Interim Management Statement

RNS Number : 6898F
Impax Environmental Markets PLC
28 April 2011
 



Impax Environmental Markets Plc (the 'Company')

Interim Management Statement

For the three months ended 31 March 2011

 

This interim management statement covers the period from the 1 January 2011 to 31 March 2011 (the "Period"), and is prepared in accordance with the UK Listing Authority's Disclosure and Transparency Rule 4.3.

 

Investment objective

 

The Company's objective is to enable investors to benefit from rapid and sustained growth anticipated by the directors in the markets for cleaner or more efficient delivery of basic services of energy, water and waste.
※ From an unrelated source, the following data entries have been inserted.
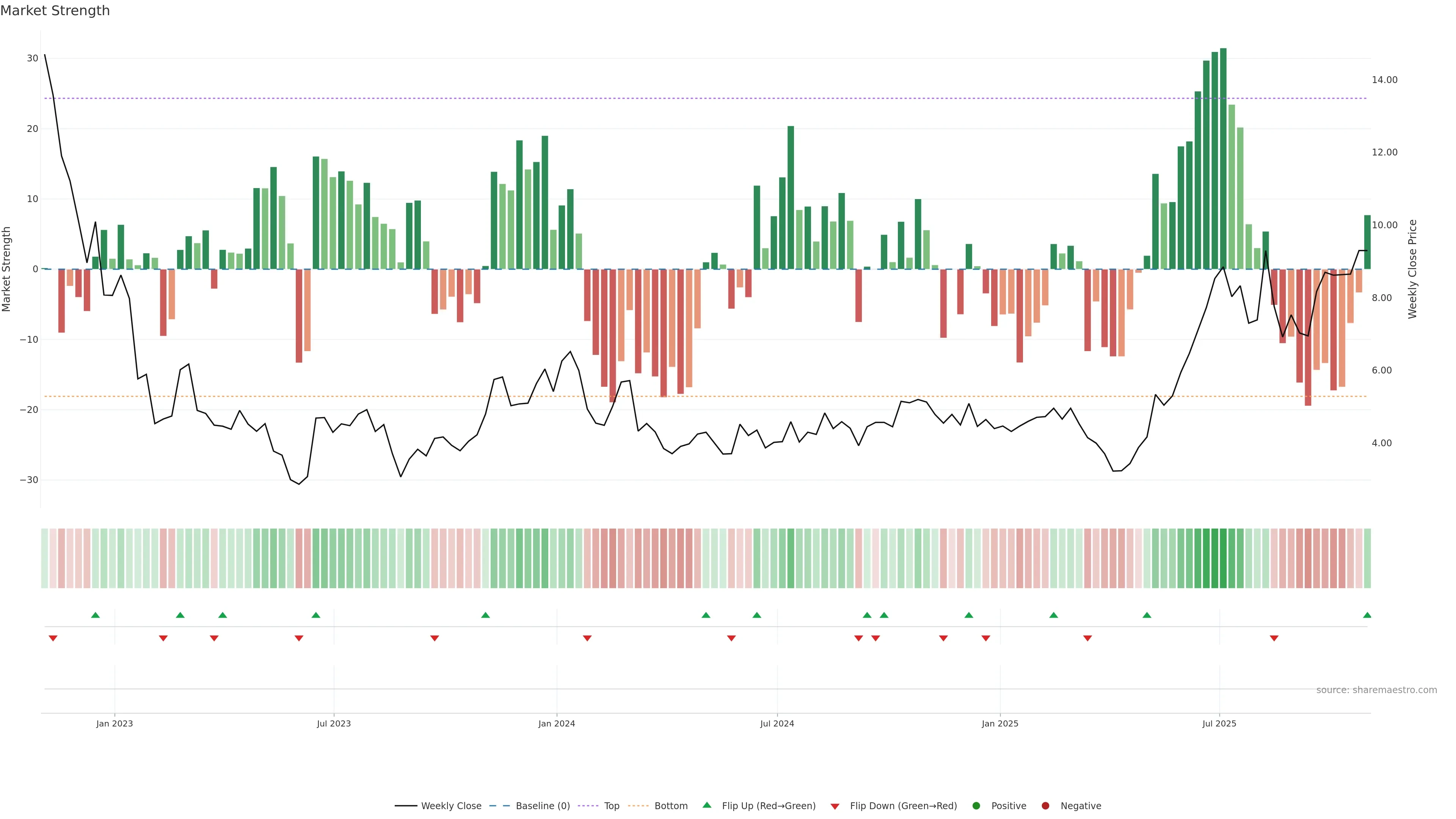This screenshot has width=1456, height=819.
Task: Click the Weekly Close legend line
Action: [406, 806]
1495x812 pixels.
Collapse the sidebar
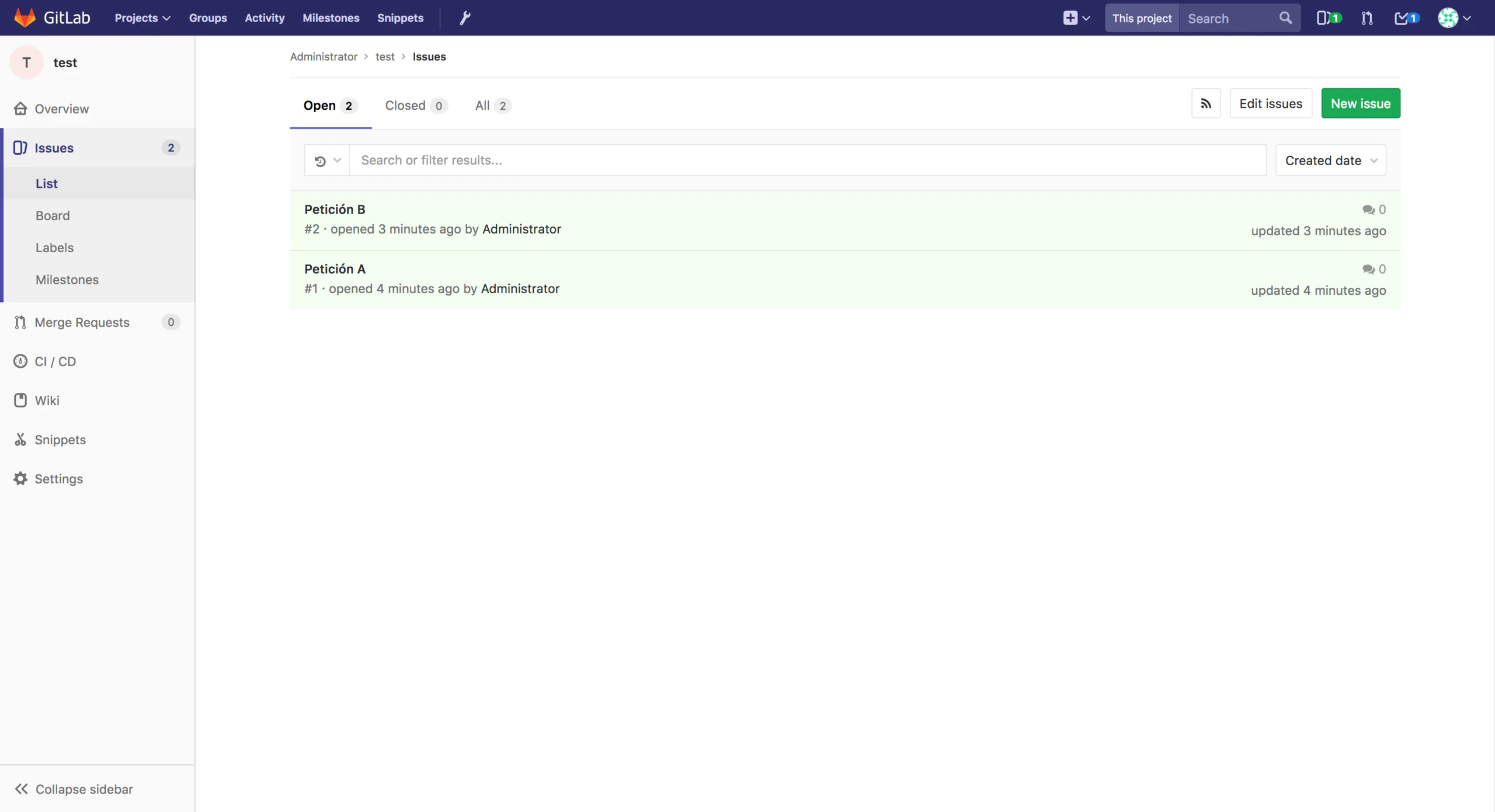pos(74,789)
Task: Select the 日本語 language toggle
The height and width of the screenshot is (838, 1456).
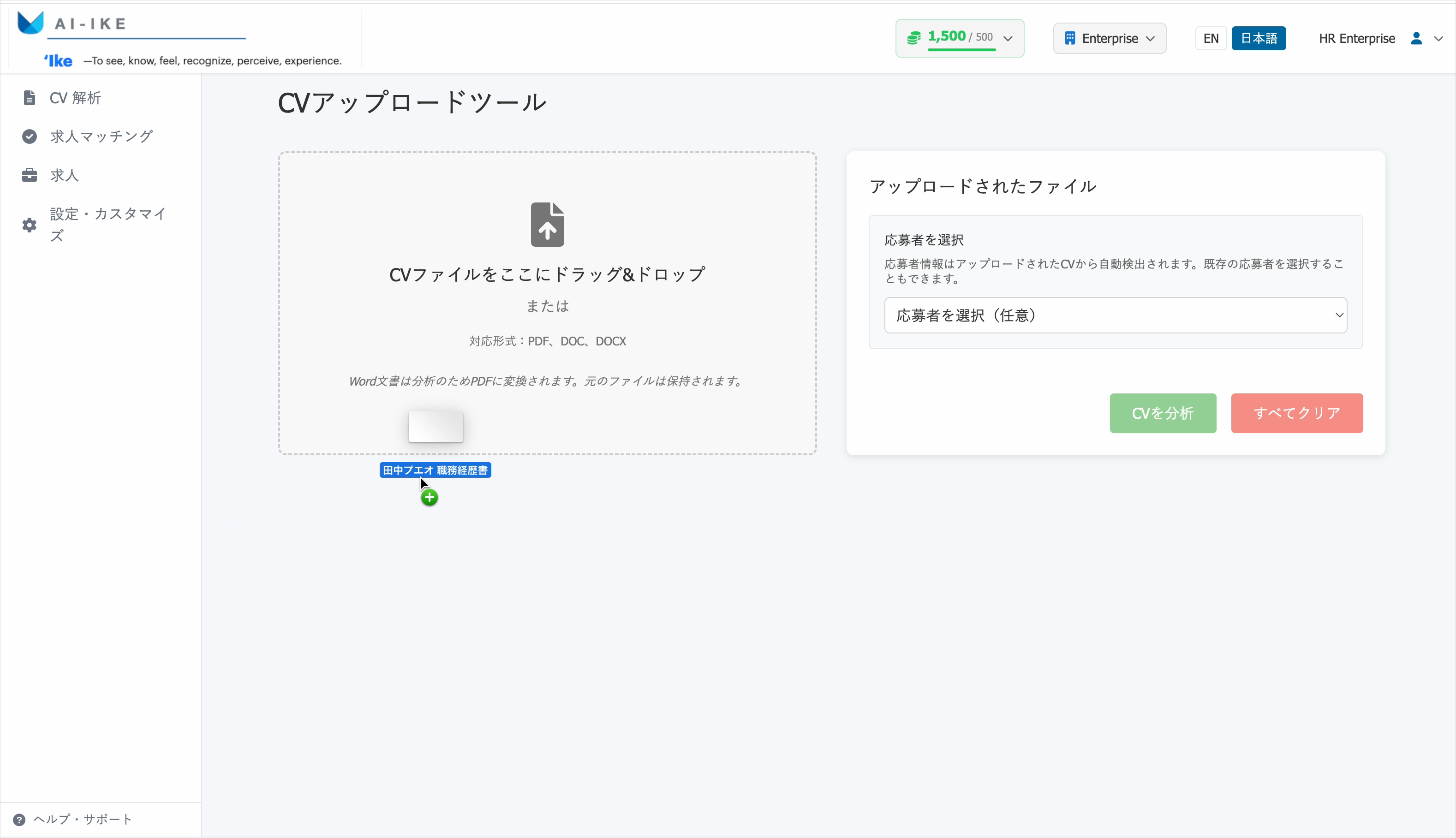Action: [x=1259, y=39]

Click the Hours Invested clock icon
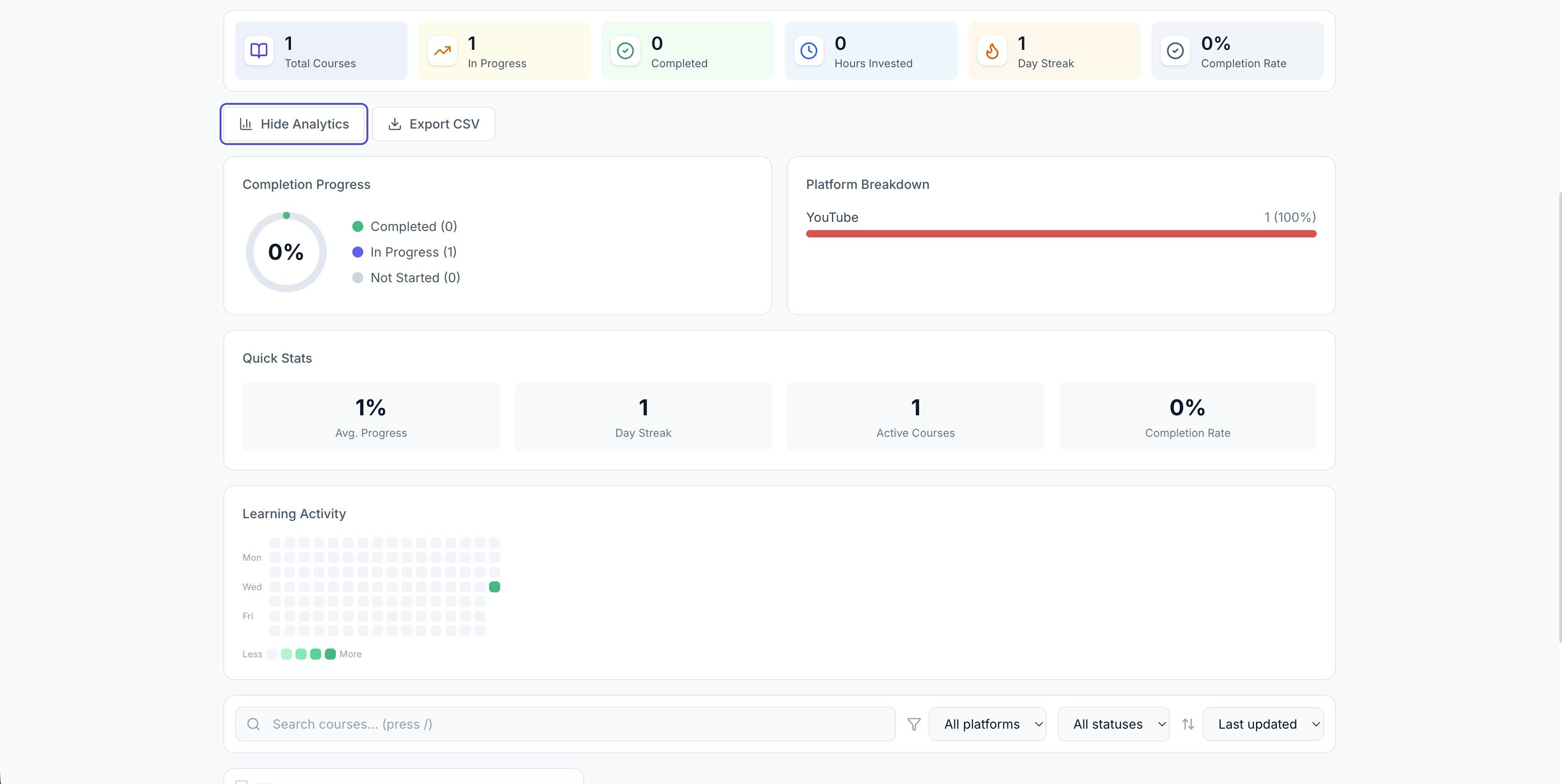[x=808, y=51]
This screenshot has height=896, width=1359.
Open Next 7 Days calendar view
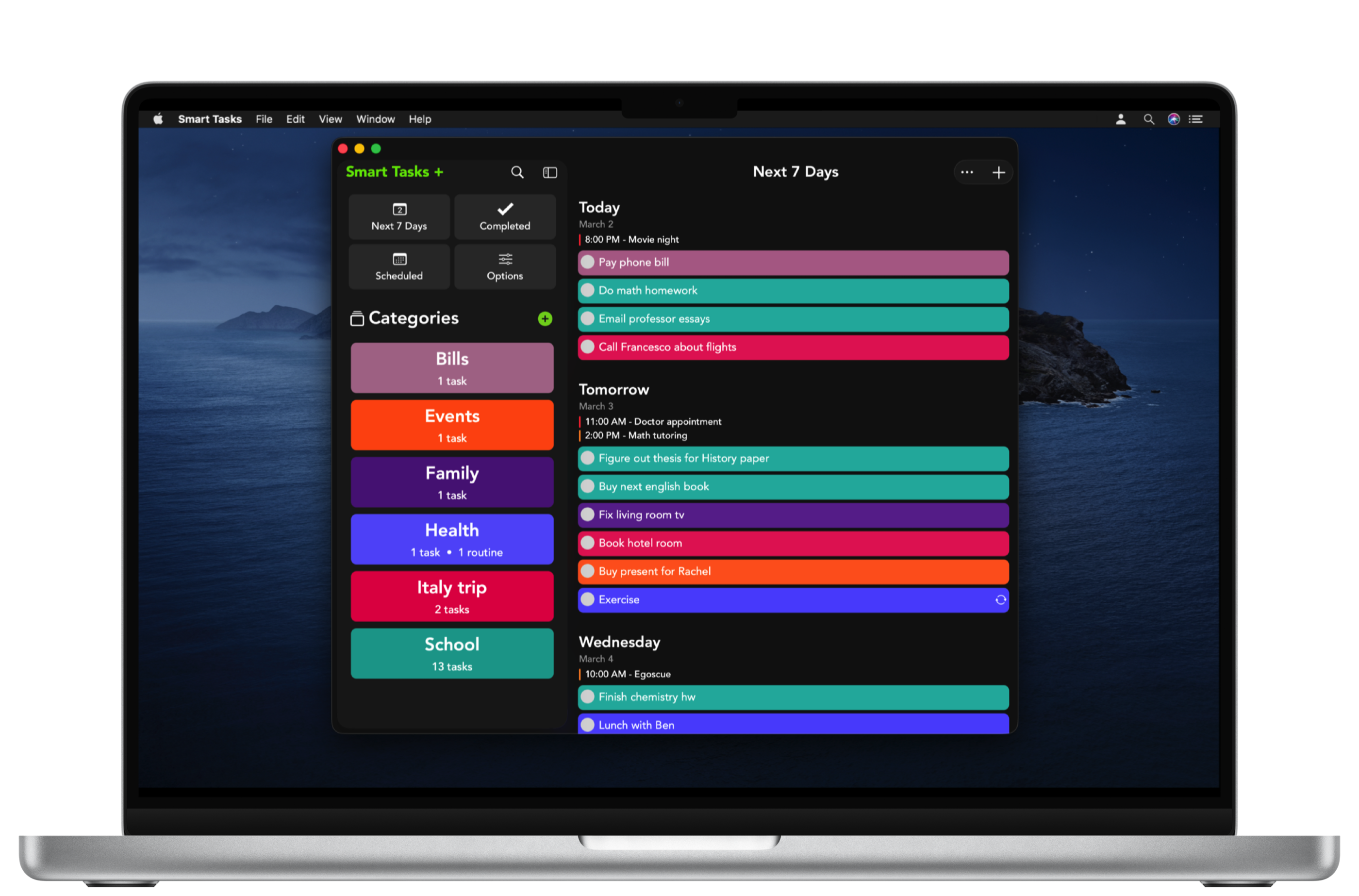pyautogui.click(x=399, y=216)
Investments are made predominantly in quoted companies which provide, utilise, implement or advise upon technology-based systems, products or services in environmental markets, particularly those of alternative energy and energy efficiency, water treatment and pollution control, and waste technology and resource management.

 

Performance

 

During the Period, the Company's diluted Net Asset Value ("NAV") per Ordinary Share (excluding current year net revenue) rose 0.8% from 141.8p to 142.9p, compared with the MSCI World Index and the MSCI World Small Cap Index, which rose 1.9% and 3.4% respectively (capital returns priced in pounds sterling).

 

The Period was dominated by ongoing political instability in the Middle East, the tsunami in Japan and subsequent events at the Fukushima nuclear power plant.  Nuclear plant closures, strength in energy prices and speculation of an increased role for renewable energy led to strong performance in the wind and solar segments where IEM has a relatively low exposure.  The Company's performance was also held back by weakness in some Asian-listed holdings, lack-lustre performance of general waste management companies and write-downs of certain private equity holdings.

 

Discount

 

During the Period, the Company's shares continued to trade at a discount to NAV, although modest in comparison to its peer group.  The Board responded by buying back 1,252,000 Ordinary Shares in the Period at an average discount to diluted NAV of 12.7%.

 

Portfolio activity

 

The Manager has continued to focus on bottom-up stock picking, although energy efficiency remains a key sub-sector theme, as does growth in Asian environmental markets.  This is reflected in portfolio activity during the Period as three of the four new holdings were in Asian companies and the same number in the energy efficiency sub sector.  We sold out of two holdings.

 

The top ten holdings as at 31 March 2011 are set out below.

 

Company

Activity

Portfolio weighting

Regal Beloit

Electric motors, US

2.9%

Nibe

Ground source heat pumps, Sweden

2.9%

Nalco

Water treatment chemicals, US

2.7%

Pall Corporation

Filtration, US

2.7%

Telvent

Automated meter reading, Spain

2.5%

LKQ

Automotive recycling, US

2.4%

Clean Harbors

Hazardous waste treatment, US

2.4%

Horiba

Environmental and engine testing, Japan

2.4%

EDP Renovaveis

Renewable IPP, Spain

2.2%

Vacon

Power electronics, Finland

2.1%

 

The top ten holdings reflect the thematic preference for energy efficiency and otherwise the continued preference for a diversified portfolio, with water and waste also represented, as are all geographical regions (North America, Europe and Asia).

 

Dividend

 

Subject to approval at the forthcoming Annual General Meeting, a dividend of 0.75p per Ordinary Share in respect of the year ended 31 December 2010 will be paid on 17 May 2011 to shareholders who were on the register at the close of business on 15 April 2011.

 

Outlook

 

Recent international events have further reinforced several of the drivers behind environmental markets, and we are confident about the prospects for the portfolio.  We continue to favour energy efficiency stocks as well as those in the water, pollution control, waste and support services sub-sectors.  Although we are optimistic about the longer term prospects for renewable energy, we do not yet see sufficient positive catalysts to justify building up the Company's exposure to the wind and solar equipment manufacturers.  However, we have been adding exposure to the renewable energy developers and power producers.

 

The Company's portfolio valuation continues to be below the normal historical range and is considered attractive in the light of accelerating earnings and the likely additional contribution from continued M&A activity.